The story is based on a near-death shipwreck experience that Crane survived off the coast of Florida. The work stands out for its technical excellence. Such literary devices as irony, imagery and symbolism are infused into the storyline. But its inclusion in the American literary canon is largely due to its humanist thrust and its ethical ponderings. It deals with such themes as survival, humanitarianism and the challenge posed to humans by nature (Eye 65). The character of the Correspondent in the story – the doppelganger for the author – asks several important philosophical questions:
“”If I am going to be drowned–if I am going to be drowned–if I am going to be drowned, why, in the name of the seven mad gods who rule the sea, was I allowed to come thus far and contemplate sand and trees? Was I brought here merely to have my nose dragged away as I was about to nibble the sacred cheese of life? It is preposterous. If this old ninny woman, Fate, cannot do better than this, she should be deprived of the management of men’s fortunes. She is an old hen who knows not her intention. If she has decided to drown me, why did she not do it in the beginning and save all this trouble?” (Crane).

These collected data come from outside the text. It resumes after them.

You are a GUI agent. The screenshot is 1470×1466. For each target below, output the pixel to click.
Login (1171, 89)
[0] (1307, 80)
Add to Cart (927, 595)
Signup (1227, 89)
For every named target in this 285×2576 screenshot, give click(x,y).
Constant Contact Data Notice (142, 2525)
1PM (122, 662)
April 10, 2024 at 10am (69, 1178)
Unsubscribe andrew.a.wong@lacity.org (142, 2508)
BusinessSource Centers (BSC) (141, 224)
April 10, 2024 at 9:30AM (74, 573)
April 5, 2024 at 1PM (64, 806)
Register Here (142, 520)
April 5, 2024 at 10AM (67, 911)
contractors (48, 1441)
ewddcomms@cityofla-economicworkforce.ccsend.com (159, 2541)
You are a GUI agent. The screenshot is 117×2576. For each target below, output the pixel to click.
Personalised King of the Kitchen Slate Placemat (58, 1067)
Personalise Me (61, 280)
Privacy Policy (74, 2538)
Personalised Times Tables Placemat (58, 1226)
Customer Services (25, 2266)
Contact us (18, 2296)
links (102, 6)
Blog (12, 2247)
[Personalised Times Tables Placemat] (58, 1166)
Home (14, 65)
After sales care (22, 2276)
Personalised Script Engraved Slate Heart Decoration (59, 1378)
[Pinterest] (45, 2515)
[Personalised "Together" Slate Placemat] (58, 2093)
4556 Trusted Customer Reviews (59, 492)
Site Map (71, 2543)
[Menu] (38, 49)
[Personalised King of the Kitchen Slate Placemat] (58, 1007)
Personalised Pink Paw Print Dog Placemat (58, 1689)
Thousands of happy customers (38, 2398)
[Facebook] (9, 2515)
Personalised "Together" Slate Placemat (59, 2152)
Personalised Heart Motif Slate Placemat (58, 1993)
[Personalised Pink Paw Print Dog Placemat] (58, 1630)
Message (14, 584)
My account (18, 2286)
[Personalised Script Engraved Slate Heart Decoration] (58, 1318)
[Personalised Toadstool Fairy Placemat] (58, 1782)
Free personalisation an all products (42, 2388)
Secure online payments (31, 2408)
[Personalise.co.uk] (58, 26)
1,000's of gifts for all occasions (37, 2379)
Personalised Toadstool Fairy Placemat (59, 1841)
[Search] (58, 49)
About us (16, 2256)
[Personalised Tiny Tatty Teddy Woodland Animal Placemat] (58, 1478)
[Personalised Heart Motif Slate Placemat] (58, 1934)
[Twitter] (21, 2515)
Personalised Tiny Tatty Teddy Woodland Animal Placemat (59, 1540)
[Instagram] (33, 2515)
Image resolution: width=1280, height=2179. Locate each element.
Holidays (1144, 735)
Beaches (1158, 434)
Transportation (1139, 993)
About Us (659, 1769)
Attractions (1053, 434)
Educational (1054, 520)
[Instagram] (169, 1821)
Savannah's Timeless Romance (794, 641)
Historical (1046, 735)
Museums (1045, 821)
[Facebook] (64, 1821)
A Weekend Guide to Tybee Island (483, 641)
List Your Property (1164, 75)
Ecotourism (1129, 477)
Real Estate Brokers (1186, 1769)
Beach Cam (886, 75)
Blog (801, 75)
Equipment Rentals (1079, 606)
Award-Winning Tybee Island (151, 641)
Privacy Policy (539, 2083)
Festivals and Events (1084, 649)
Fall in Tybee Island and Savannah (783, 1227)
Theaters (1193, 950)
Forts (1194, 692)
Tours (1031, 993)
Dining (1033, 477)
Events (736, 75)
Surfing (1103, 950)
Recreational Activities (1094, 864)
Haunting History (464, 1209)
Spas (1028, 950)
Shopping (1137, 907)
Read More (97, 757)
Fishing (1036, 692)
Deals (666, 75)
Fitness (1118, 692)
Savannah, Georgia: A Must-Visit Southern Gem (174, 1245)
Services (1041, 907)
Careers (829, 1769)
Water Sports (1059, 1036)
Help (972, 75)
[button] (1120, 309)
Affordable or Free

The authorial intent is deepened by such parallels in other key literary works. For example, a similar question could easily have been raised by Odysseus in the Odyssey as he navigated the seas for ten long years, though it would have extracted quite a different response. This is so, because “in Homer’s world the outcomes of Odysseus‘ situation are determined by responsive and involved gods, whereas in The Open Boat the four companions must face an impersonal and indifferent nature as the greatest determining force” (Meacham p.44).